There's a moment in "Oz the Great and Powerful," Disney's much-anticipated prequel to the 1939 MGM classic "The Wizard of Oz," where a character falls to the floor, in the midst of a witchy transmogrification into something evil. Off-screen she remains until suddenly, with a heart-stopping smack, a huge green hand pops up and out of the screen (in glorious 3-D), and the clawlike fingernails scrape across a marble tabletop to the agony of any moviegoer's ears.

It's only here, halfway through this oh-so-Disney fable, that we sense the man behind the curtain, director Sam Raimi, who — like that other fabulist, Peter Jackson — got his start working in horror of the most eye-popping, jaw-dropping kind. Raimi's had an eclectic three-decade run at moviemaking, ranging from shoestring indie to Hollywood blockbuster, but few who saw his dismemberment-heavy debut "The Evil Dead" back in 1981 would have predicted that he'd someday be working for the Magic Kingdom.

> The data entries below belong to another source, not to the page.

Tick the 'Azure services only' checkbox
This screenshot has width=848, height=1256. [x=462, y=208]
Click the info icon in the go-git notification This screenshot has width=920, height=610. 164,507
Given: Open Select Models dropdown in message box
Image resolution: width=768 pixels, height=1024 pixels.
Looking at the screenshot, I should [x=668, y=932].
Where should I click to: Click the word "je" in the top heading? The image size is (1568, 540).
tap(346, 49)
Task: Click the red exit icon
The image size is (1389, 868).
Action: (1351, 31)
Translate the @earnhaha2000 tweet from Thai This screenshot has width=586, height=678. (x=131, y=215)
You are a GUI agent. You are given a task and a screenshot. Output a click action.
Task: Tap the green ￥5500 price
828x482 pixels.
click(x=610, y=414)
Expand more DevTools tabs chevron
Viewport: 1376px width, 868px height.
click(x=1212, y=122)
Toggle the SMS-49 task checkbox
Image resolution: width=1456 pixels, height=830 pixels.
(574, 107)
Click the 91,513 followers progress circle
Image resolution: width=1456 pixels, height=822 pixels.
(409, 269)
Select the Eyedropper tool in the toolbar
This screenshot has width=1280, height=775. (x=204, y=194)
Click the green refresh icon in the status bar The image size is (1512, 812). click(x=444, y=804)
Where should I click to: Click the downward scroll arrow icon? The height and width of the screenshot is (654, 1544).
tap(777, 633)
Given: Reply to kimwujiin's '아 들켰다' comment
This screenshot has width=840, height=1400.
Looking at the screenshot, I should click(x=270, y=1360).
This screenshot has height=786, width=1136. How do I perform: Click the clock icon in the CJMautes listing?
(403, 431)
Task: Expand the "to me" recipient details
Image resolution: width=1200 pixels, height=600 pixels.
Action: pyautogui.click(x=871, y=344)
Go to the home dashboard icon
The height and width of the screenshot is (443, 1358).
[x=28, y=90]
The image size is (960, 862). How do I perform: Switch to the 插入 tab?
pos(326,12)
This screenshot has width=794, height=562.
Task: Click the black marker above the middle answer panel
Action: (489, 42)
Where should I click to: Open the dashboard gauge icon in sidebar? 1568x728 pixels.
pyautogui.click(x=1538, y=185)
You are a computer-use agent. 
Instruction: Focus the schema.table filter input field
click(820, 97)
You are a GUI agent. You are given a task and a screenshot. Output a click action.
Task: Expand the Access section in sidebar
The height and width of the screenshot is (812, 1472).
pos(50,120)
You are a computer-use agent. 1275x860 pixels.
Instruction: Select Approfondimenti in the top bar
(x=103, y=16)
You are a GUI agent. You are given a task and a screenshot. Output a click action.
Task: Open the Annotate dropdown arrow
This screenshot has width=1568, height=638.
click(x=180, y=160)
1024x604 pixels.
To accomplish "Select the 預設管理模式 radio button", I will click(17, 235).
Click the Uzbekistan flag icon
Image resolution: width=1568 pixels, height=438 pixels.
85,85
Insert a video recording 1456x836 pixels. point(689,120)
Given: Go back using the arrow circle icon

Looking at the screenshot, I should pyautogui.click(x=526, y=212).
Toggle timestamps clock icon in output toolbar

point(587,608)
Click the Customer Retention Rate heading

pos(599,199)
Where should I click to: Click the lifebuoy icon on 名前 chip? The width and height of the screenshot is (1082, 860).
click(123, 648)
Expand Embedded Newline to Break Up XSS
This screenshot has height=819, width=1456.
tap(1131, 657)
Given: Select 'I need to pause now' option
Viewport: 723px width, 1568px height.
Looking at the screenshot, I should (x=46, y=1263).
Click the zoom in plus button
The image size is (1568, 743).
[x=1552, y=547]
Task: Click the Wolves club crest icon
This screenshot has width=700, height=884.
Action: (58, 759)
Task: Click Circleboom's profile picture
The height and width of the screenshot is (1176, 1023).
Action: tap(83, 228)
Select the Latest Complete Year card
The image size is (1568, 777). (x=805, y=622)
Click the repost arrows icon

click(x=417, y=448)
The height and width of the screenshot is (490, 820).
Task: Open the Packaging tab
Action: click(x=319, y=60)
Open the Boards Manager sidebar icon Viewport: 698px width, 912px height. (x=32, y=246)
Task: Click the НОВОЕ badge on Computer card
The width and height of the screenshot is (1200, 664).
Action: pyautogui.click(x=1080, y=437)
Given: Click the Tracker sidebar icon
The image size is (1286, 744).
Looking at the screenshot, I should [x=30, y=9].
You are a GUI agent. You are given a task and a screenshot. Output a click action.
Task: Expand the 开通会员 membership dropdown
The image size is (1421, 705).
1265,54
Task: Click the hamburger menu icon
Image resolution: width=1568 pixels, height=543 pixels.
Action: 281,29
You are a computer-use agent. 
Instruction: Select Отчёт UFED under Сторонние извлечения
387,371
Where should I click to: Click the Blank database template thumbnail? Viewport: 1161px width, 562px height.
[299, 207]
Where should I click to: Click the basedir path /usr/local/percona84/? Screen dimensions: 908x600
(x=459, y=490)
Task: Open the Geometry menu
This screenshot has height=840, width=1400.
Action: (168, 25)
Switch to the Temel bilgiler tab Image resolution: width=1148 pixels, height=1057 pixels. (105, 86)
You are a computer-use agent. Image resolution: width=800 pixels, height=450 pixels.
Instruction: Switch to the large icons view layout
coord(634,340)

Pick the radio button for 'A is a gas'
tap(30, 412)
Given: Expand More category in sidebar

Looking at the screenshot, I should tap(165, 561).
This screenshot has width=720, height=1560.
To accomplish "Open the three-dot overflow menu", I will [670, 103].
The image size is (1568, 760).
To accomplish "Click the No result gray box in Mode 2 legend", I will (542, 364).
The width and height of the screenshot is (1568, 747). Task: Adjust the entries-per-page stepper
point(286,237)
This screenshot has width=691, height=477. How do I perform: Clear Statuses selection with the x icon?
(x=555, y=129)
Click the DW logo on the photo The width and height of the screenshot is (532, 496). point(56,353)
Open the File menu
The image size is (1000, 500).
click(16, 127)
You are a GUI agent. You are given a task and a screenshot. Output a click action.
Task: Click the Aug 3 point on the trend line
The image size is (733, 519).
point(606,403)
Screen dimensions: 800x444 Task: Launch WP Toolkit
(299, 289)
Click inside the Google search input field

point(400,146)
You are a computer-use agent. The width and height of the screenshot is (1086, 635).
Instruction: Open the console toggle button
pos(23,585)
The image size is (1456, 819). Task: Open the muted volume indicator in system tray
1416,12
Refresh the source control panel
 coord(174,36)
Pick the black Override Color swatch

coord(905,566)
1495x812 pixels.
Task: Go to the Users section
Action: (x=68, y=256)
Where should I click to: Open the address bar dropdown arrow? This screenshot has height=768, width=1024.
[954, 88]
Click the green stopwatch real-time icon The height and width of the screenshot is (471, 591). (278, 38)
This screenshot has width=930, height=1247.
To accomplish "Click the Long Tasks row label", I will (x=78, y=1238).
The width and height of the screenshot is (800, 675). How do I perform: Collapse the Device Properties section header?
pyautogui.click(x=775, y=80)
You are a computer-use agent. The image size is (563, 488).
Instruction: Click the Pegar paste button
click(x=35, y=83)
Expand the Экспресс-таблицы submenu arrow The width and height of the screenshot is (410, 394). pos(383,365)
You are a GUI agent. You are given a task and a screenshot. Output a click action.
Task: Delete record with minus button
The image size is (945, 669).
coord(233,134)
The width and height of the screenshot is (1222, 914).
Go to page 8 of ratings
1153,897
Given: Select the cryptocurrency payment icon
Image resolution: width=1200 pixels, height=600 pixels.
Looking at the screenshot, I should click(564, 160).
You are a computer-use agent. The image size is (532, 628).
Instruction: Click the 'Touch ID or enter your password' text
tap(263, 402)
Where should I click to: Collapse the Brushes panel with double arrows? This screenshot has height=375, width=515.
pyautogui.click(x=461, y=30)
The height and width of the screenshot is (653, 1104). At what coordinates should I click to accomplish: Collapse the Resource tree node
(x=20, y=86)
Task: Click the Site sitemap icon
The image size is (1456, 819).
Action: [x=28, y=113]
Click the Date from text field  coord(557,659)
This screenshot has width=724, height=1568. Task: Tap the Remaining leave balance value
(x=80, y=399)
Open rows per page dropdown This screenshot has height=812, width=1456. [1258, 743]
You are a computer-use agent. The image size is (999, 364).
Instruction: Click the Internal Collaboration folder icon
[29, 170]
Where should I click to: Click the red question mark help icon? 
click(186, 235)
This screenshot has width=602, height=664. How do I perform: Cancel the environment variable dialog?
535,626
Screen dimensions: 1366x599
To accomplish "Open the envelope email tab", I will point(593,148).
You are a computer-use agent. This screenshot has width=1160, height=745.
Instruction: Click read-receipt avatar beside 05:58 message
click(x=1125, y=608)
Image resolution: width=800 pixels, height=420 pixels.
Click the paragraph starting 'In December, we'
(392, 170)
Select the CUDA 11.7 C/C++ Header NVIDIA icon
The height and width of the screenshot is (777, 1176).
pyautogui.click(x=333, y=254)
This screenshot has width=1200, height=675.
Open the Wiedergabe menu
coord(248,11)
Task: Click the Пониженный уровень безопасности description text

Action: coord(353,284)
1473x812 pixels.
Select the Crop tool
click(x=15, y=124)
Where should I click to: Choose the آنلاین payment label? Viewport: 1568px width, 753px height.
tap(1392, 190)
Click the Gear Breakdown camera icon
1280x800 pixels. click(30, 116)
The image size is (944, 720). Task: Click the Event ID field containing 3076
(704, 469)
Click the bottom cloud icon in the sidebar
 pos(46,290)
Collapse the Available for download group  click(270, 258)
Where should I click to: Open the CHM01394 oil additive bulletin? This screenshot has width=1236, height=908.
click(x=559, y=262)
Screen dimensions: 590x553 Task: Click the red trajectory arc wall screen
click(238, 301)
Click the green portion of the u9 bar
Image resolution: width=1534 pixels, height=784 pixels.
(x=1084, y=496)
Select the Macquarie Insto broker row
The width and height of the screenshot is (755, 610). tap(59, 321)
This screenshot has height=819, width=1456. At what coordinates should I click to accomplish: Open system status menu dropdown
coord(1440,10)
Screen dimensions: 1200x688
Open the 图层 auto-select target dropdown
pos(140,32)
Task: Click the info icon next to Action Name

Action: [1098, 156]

When a director's career entails a tectonic shift as massive as that from X-rated splatter to family-friendly fare, it's safe to ask: What is a Sam Raimi film? Does the director have a signature style — the "vision thing," as George Bush used to call it — or is he merely a gun-for-hire, bringing his considerable skills in stylized fantasy to whomever's signing the checks?